Amie Siegel + Le Corbusier

Amie Siegel, Double Negative (detail), 2015. Two synchronized 16mm film projections, black & white / silent. Courtesy the artist and Simon Preston Gallery, New York.

The Museum Villa Stuck is pleased to present Amie Siegel: Double Negative, the first large-scale exhibition of American artist Amie Siegel, establishing correspondences between seven of the artist’s works spanning a decade (2005–15) and including a newly commissioned film installation that gives the exhibition its title.

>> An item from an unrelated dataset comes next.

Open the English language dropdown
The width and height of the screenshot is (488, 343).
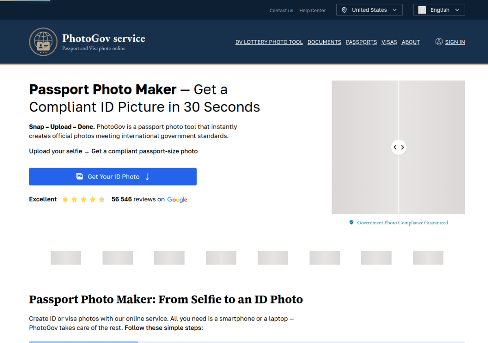coord(439,10)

Known for her layered, meticulously constructed works that trace and perform the undercurrents of systems of value, image-making and methods of observation, Siegel’s work moves between film, video, photography, performance and installation. The artist’s particular attention to the past, and the unfolding of time, provides the starting point for the exhibition’s structure: a series of “ritornellos,” reflexive passages of repetition and differenceSiegel, to quote Deleuze, “makes, remakes and unmakes” her works “along a moving horizon from an always decentred centre, from an always displaced periphery which repeats and differentiates them.”
The new commission Double Negative (2015) proposes ruptures between original and remake, artefact and copy, collection and preservation. Two 16mm films simultaneously project images of Le Corbusier’s iconic white Villa Savoye outside Paris, and its doppelgänger, a black copy located in Canberra, Australia. Each film has been printed on 16mm stock as a negative image, or polarity print, thus reversing light and dark. The Antipodean black Villa Savoye is, in fact, an ethnographic institute, dedicated now to the digital duplication of its extensive collections of anthropological films, photographs, slides and sound recordings, as Siegel reveals in a high definition colour video. The work enacts the infinite loop of recorded artefacts—the urgency to document and record “vanishing” rituals and cultural practices becomes instead the contemporary archival impulse to copy vanishing media formats to digital. These concatenated elements extend the artist’s engagement with architecture as a foil, enacting and revealing across constellation-like works, layered sociological and aesthetic concerns.

Shezad Dawood + Le Corbusier

Cities of the Future
September 24 - October 20, 2010

After partition Nehru invited Le Corbusier to design the Chandigarh Parliament.
While one can look at this as the intervention of European Modernism in India, if one looks at the bigger picture there is an obvious thread of mystic geometry originating in the Indian Subcontinent that could be said to pervade and inform European Modernism.

Thus, hermetic forms such as the spiral and atomic structures, developed in tantra, can be said to play a major part in the evolution and thinking of the early Modernists, influenced as they were by theosophy and Rosiecrucianism.
These systems of thought in turn were heavily influenced by early Indian philosophy and played their part in the independence movement in India.

It is this full circle of ideas and forms that this exhibition looks to explore.

Using a combination of pieces on vintage textile and neon wall sculptures, the works in the show map out a trajectory between formal abstraction, architecture and sacred geometry.

Through looking at a circulation of forms between Le Corbusier's designs for Chandigarh, tantric symbols- and the utopian narratives that could be said to both contain and be contained by them- what the show points to are alternative currents towards a mystical mapping of the city of the future.